Fraktal dan teori khaos
    Istilah fraktal kali pertama dipopulerkan oleh Benoît Mandelbrot-
kemudian disebut sebagai Bapak Fraktal-pada pertengahan 70-an. Fraktal 
merupakan konsep matematika yang membahas kesamaan pola pada semua 
skala. Secara sederhana kehadiran fraktal ditandai dengan adanya 
perulangan pola atau kesamaan diri (self-similarity) pada skala yang 
berbeda-beda atas suatu obyek.
    Contoh sederhana adalah segitiga Sierpinski. Pada segitiga ini, 
setiap bagian segitiga di dalamnya memiliki kesamaan pola dengan 
segitiga lainnya.

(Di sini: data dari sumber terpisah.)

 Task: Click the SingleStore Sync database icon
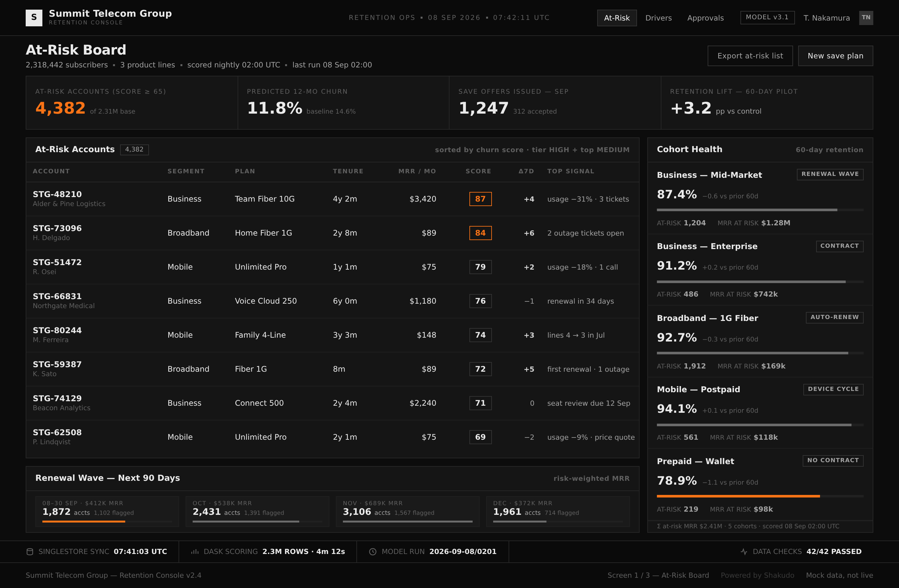[30, 551]
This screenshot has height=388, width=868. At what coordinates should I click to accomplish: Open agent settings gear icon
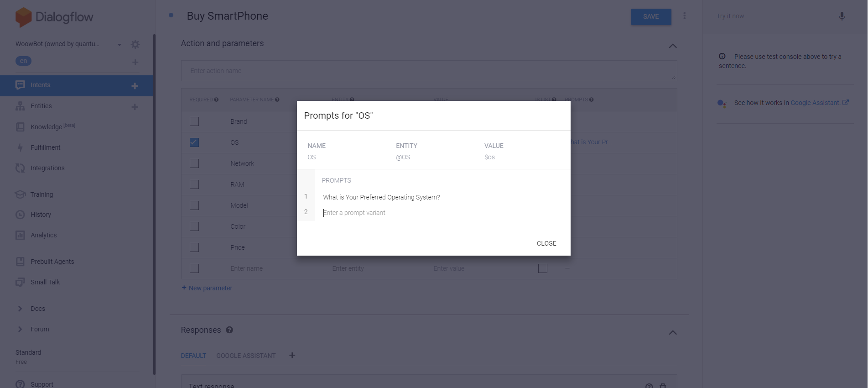click(135, 44)
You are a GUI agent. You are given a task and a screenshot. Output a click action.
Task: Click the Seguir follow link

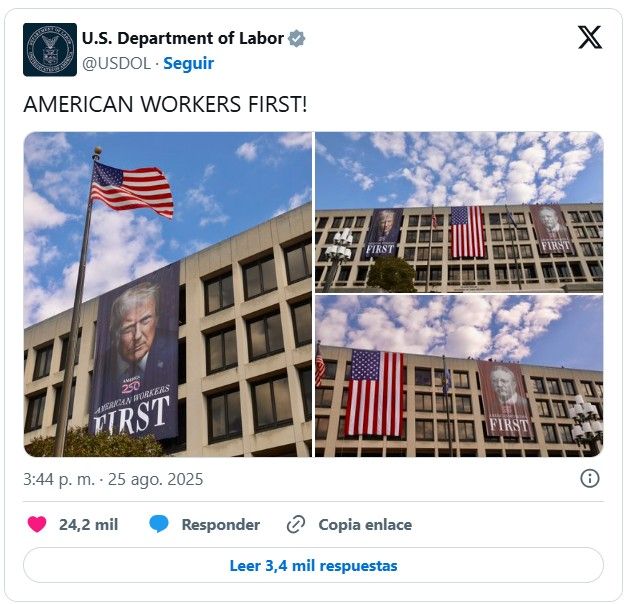point(188,63)
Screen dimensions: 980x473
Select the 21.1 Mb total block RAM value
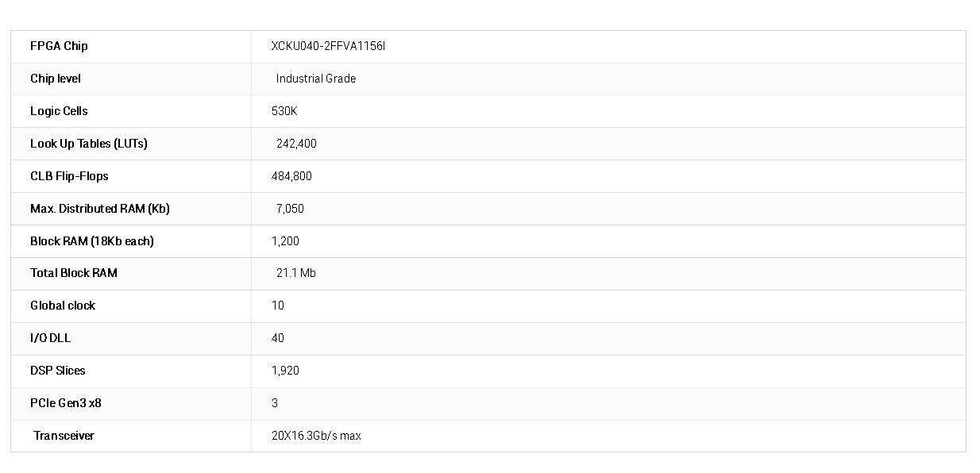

Pohon cemara merupakan contoh sederhana hadirnya 
fraktal di alam. Segitiga Sierpinski dan pohon cemara merupakan contoh 
sempurna hadirnya fraktal. Kesamaan pola dan skala yang berbeda-beda 
merupakan unsur penting dalam fraktal.
    Perkembangan teknologi komputer telah memberikan sumbangan sangat 
besar pada kelahiran fraktal. Perhitungan kesamaan pola pada skala 
yang berbeda-beda makin tepat. Fraktal atau kesamaan pola pada skala 
yang berbeda-beda menjadi begitu penting karena fraktal merupakan 
tanda keteraturan dalam ketidakteraturan (khaos) dalam suatu sistem 
yang bersifat khaos.
    Suatu keadaan bersifat khaos jika sangat sensitif pada kondisi 
awal. Pemeo yang begitu terkenal pada teori khaos misalnya "Kepakan 
sayap kupu di Jakarta menyebabkan badai tornado di Texas".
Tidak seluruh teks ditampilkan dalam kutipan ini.